お母さん、という、母を呼ぶその声だけは聞こえなくてもよくわかった。
「おおい、君、大丈夫か! ぼうっとしてたら危ないよ」
「いたじゃないか! あやめは!」
その瞬間、耳鳴りがこの世の全ての音を支配し、激しく躍動する頭痛がピークを迎えて、視界も眩暈が酷くよくわからなくなっていった時に、まばゆい光の塊が、眞衣とその全ての世界を取り囲んだのだった。
4
「ここは……、何処?」
『初めまして、新内眞衣さん』
「あなたは、誰ですか?」
『私は、管理者』
「ここは何処なの? 霧の中?何も見えないけど……」
『何も見る必要がないから見えないだけだよ』
「そうだ、あやめは!」
『まいったな……。ついに、あやめさんの事を思い出してしまったね』
「じゃあ!え!やっぱり、あやめは存在するのね!」
『厳密には、存在した、というべきかな』
「今は、あやめは何処にいるの! 会わせて!」
『あやめさんはね、四週間前の交通事故で、亡くなったんだよ』
「嘘、嘘よ……」
『嘘ではない。嘘は存在できない空間だよ、ここは』
「あの事故では、私が死んだんじゃない!」
『おーおー、そこまで思い出すとは……。イレギュラーだな』
「あやめは何処!何であやめが事故にあった事になってるの!」
『まあまあ、落ち着いて。今のここはね、君が引き起こしたパラドクスの一種にあたる一時的な空間だ。そこに私達二人はいるのです』
「パラ、ドクス?」
『君が事故に遭った日、もう死にゆくだけの眞衣さんに、あやめさんは何度も何度も、それもかなり強烈な思念で身代わりになる未来を望んだ……』
「まさか、それで……」
『君は生き返り、傷跡も記憶も消え、事故に遭わなかったという未来へと転換した。そして同じように、あやめさんの存在の全ては、君の世界から消え去った。つまり、君の元居た、君が事故に遭ったという世界を書き換えて、あやめさんが代わりに亡くなったというわけさ。もちろん、その世界から眞衣さんの全ての記録は消えている。事故に遭った世界に、あやめさんが残ったわけだね。死という形をもって』
「何でっ、やめてお願い! あやめを生き返らせて!」
『無理を言いなさんな。あやめさんに同情したから、こうしたんだ』
「そんな事が、本当に起こったの!あなたは神様なの、それとも死神?」
『まあこの世の中では実にポピュラーな事象なのですが、記憶の消失が働きますからね、あなた方にはいつだって新鮮な話になるでしょう。しかし、記憶が残ってしまうのはイレギュラーだ』
「あやめを生き返らす事は出来ないの!」
『ふむ……。では、シュレーディンガーの猫は、知っていますか?』
「……知らないわよ」
『人間の魂はね、量子によく似ていてね……。ようは、観測、その量子の動きを観測してしまうと、量子の動きは収束してしまうんだ。しかし、観測していないと、量子は違う動きを始める。君達の世界でも、二重スリット実験とか、研究はいいところまで進んでいるだろう』
「全く、わからないわ。それより、あやめを何とかして欲しいのねえお願いだから!」
『ストップ。まず知るといい、この世界の仕組みを……』
『まず、フタ付きの段ボールの中に、①猫を入れる。②一時間以内に五十%の確率で崩壊する放射性物質と③原子の崩壊を検出すると青酸ガスを出す装置を中に入れる。

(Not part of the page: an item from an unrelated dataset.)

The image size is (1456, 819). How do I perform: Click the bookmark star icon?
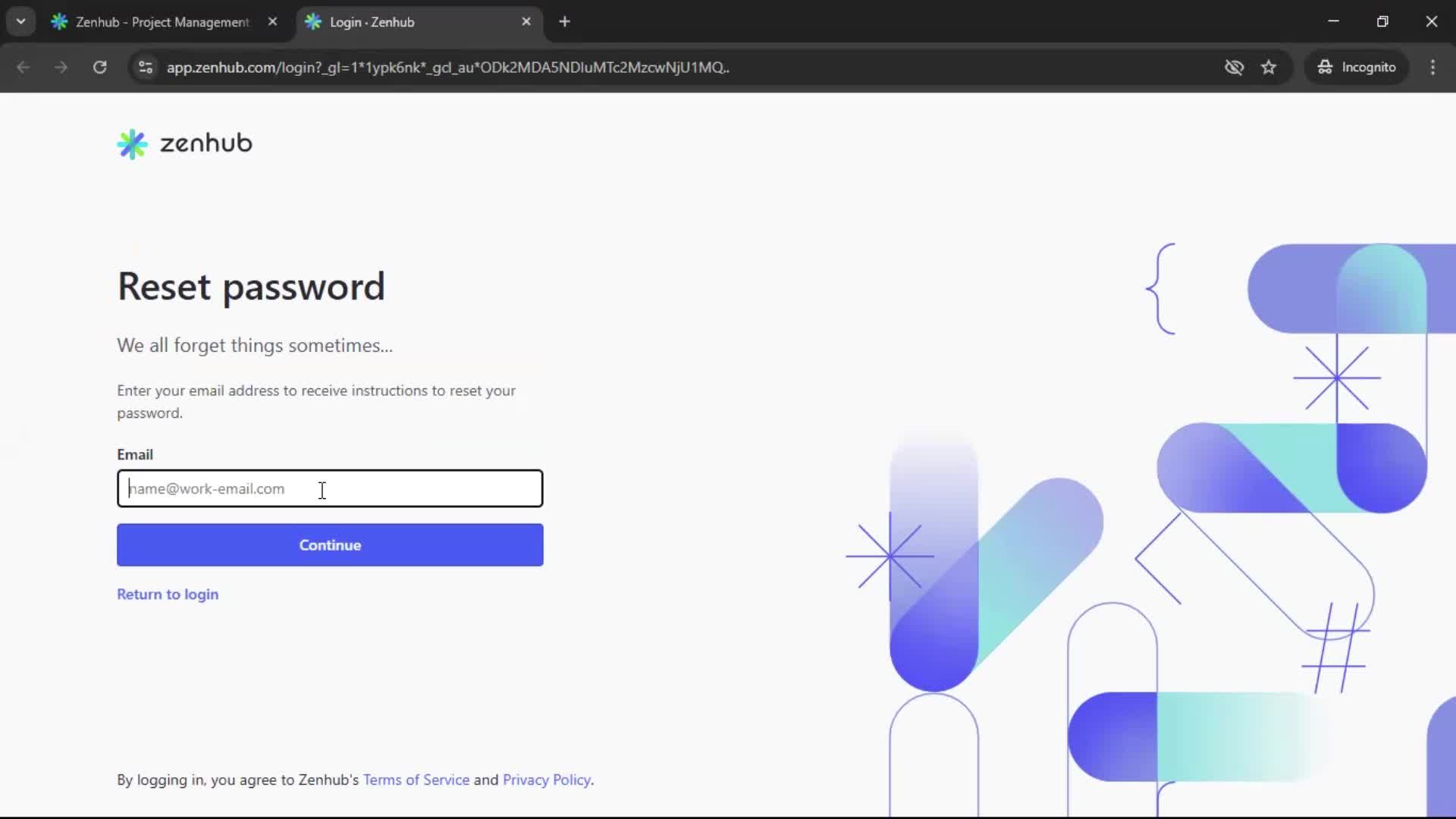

そうして段ボールのフタを閉めると、一時間後には生きている状態と、死んでいる状態が一対一で重なり合った状態の猫という、不可思議な存在が出て来る。量子はね、決して途中経過を観測できないものなんだ。それは、人間の魂も同じさ。
段ボールのフタを開けたままでは絶対に観測できない。それは、猫の生か、猫の死かという二択の結果があり、どちらかに結果が収束するだけであって、本来の働きを見られない。だから、フタをする。一時間以内に五十%の確率で崩壊する放射性物質と、原子の崩壊を検出すると青酸ガスを出す装置。中には更に猫。さあ、フタを開けるまでには、実質上、生きていると同時に、死んでいる猫が存在する事になる。これは思考実験だからね、もちろん猫を実際に扱って殺したりはしない。このシュレーディンガーの猫という思考実験は、量子力学の確率解釈を批判する為に生まれた秀逸な思考実験なのさ』
「それが、一体何? 何の関係があるの?」
『つまりね、シュレーディンガーの猫の、生と死が重なり合った状態の説明がついてしまうのが、量子とは少しだけ違う、人間の魂なんだよ。答えはこうだ。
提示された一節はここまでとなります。